Again, I used Skyscanner.
Flight from Zadar to London Stansted via RyanAir (with 15kg check-in allowance) – £40.20 / €44.48
My Secret Weapon
I have a little secret tool that I use which is pretty much the same as getting free money.
Want to know what it is?
Ok, I’ll tell you.
As the name suggests, TopCashBack is a cashback website. This is an example of how it works…
If you are booking a hostel through HostelWorld, first visit TopCashBack and search for HostelWorld. Currently, they have a promotion which is 42% cash back on your booking deposits (For example, if your deposit is £10, you will get £4.20 cashback). Click the ‘Get Cashback Now’ link to go through to the HostelWorld website and make your booking as normal. Because you clicked through from TopCashBack first, your visit is recorded and shortly after, some cashback will appear in your account.
You were going to make that booking anyway, so it is literally like free money.
The only downside is that the cash isn’t available to spend straight away. You have to wait a few weeks (the time differs between each company) so that they can ensure that the purchase was legitimate. After that time has passed, you can get the money put straight into your bank account or exchanged into shopping vouchers or other goodies.

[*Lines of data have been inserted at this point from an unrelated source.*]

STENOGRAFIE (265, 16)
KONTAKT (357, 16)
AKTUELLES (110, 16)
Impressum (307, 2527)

For this trip, I used TopCashBack for all my purchases with HostelWorld, FlixBus and Direct Ferries. This resulted in a total cashback amount of £35.66 / €39.43.
Not bad at all.
So before you purchase anything online, check TopCashBack first!
Travel doesn’t have to be expensive
In the same way as you have to live within your means at home, you can also travel within your means (or budget).
I could do the exact same trip again and spend 10x as much money on fancy hotels and restaurants, but would I have a better time? I’m not so sure.
For me, I enjoy budget backpacking. It makes it seem more of an adventure and forces me to get creative with my travels and activities.
Looking back, I had a great time and I wouldn’t change a single day of it.